Financial manipulation is a key component of this strategy. CCP-linked actors often use opaque payment systems—such as WeChat Pay, UnionPay or cryptocurrency—to move money outside traditional compliance structures. These platforms facilitate the unchecked flow of funds into Canadian sectors like real estate, academia and infrastructure, many of which are tied to national security and economic competitiveness.
Layered into this is China’s corporate-social credit system. While framed as a financial scoring tool, it also functions as a mechanism of political control, compelling Chinese firms and individuals—even abroad—to align with party objectives. In this context, there is no such thing as a genuinely independent Chinese company.
Complementing these structural tools is guanxi—a Chinese system of interpersonal networks and mutual obligations. Though rooted in trust, guanxi can be repurposed to quietly influence decision-makers, bypass oversight and secure insider deals. In the wrong hands, it becomes an informal channel of foreign control.

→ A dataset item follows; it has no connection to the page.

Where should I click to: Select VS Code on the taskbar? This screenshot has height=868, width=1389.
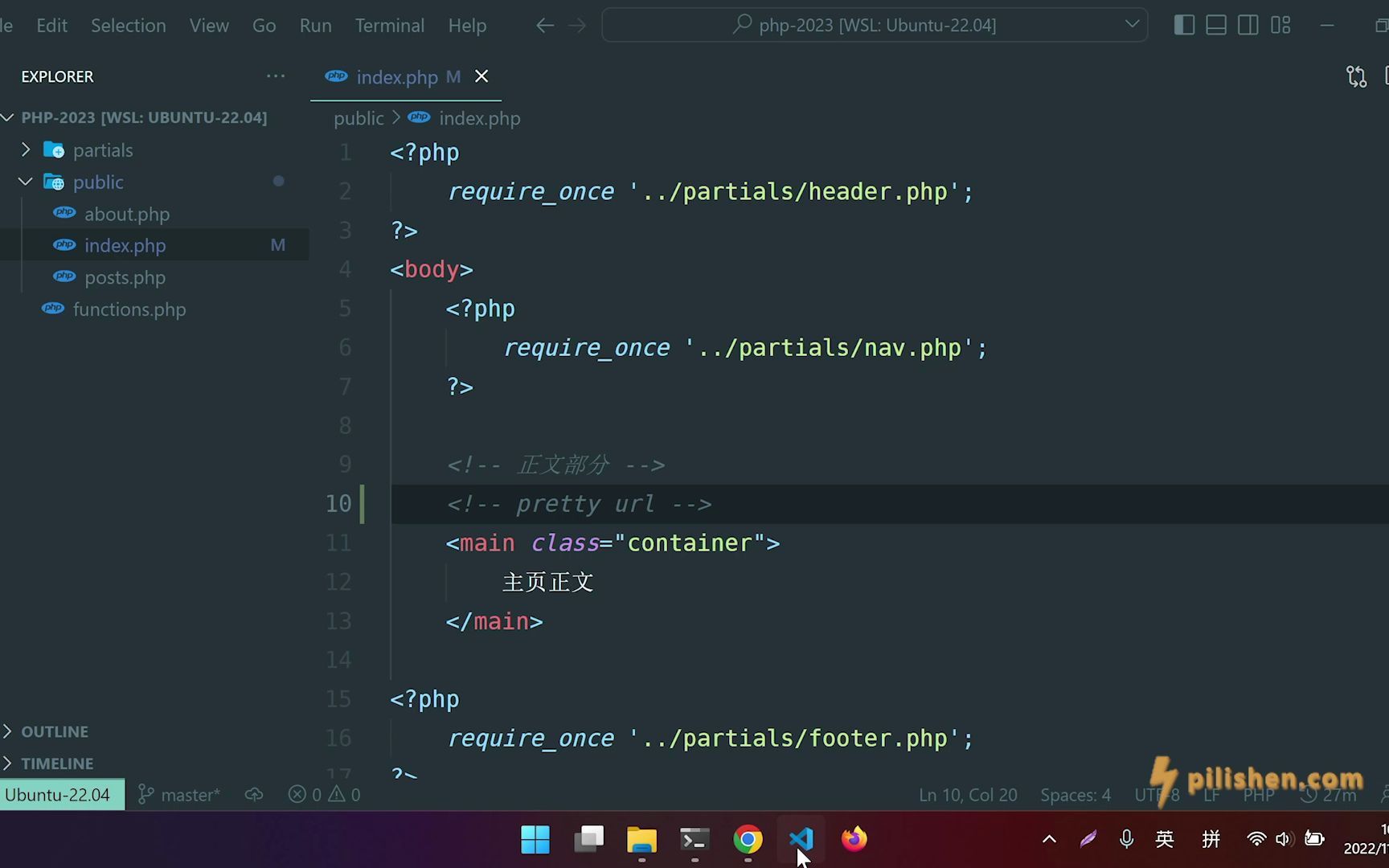coord(801,839)
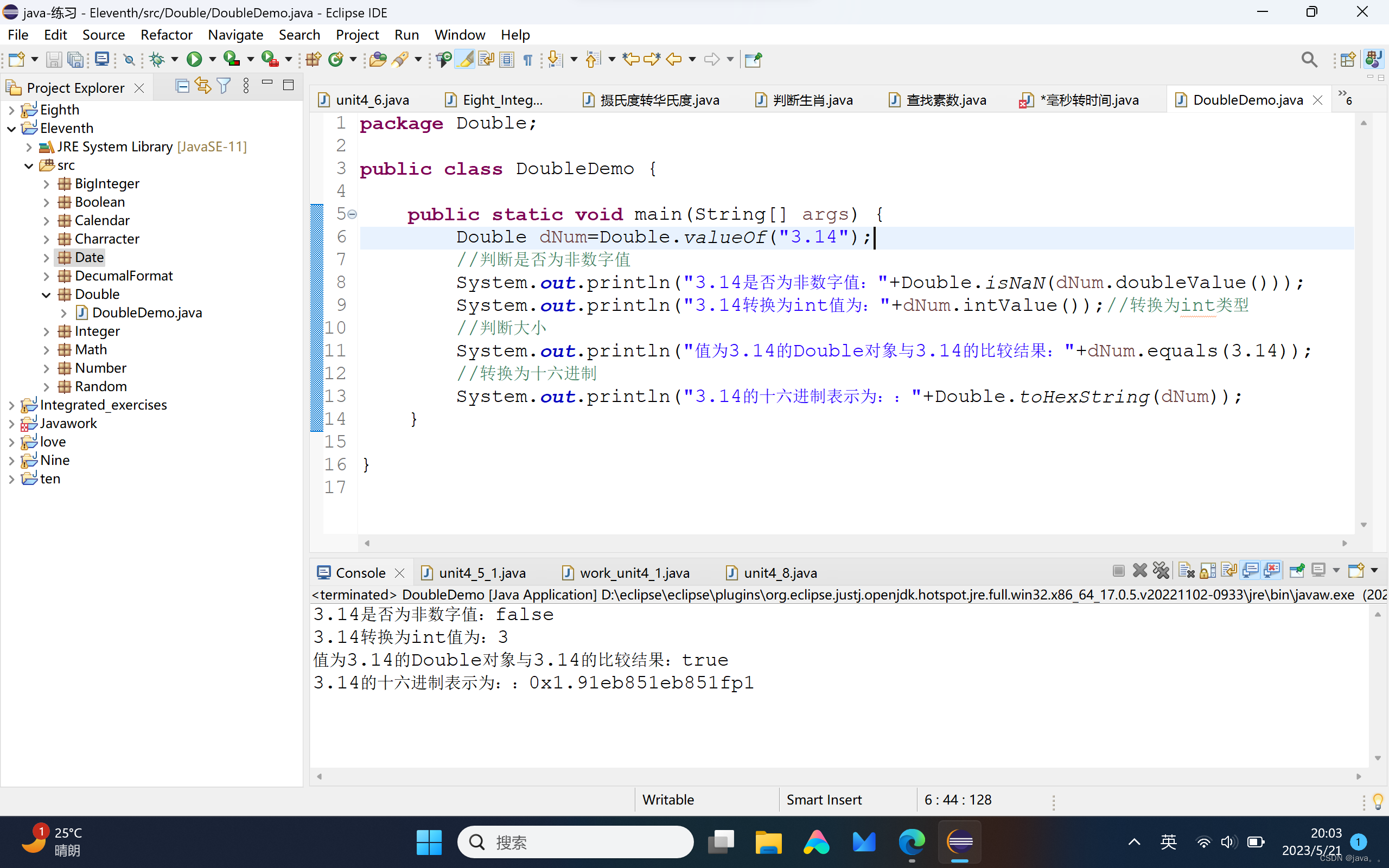The height and width of the screenshot is (868, 1389).
Task: Click the New Java Class icon
Action: (336, 59)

Meanwhile, Canada continues to face escalating cyberattacks linked to the Chinese state. These operations have targeted government agencies and private firms, stealing sensitive data, compromising infrastructure and undermining public confidence. These are not isolated intrusions—they are part of a broader effort to weaken Canada’s digital, economic and democratic institutions.
The TD Bank decision should be seen as a bellwether. Financial institutions are increasingly on the front lines of this undeclared conflict. Their actions raise an urgent question: if private-sector actors recognize the risk, why hasn’t the federal government acted more decisively?
The issue of Chinese interference has made headlines in recent years, from allegations of election meddling to intimidation of diaspora communities. TD’s decision adds a new financial layer to this growing concern.
Canada cannot afford to respond with fragmented, reactive policies. What’s needed is a whole-of-society response: new legislation to address foreign interference, strengthened compliance frameworks in finance and technology, and a clear-eyed recognition that hybrid warfare is already being waged on Canadian soil.
The CCP’s strategy is long-term, multidimensional and calculated. It blends political leverage, economic subversion, transnational organized crime and cyber operations. Canada must respond with equal sophistication, coordination and resolve.
The mosaic of influence isn’t forming. It’s already here. Recognizing the full picture is no longer optional. Canadians must demand transparency, accountability and action before more of our institutions fall under foreign control.
Scott McGregor is a defence and intelligence veteran, co-author of The Mosaic Effect: How the Chinese Communist Party Started a Hybrid War in America’s Backyard, and the managing partner of Close Hold Intelligence Consulting Ltd. He is a senior security adviser to the Council on Countering Hybrid Warfare and a former intelligence adviser to the RCMP and the B.C. Attorney General. He writes for the Frontier Centre for Public Policy.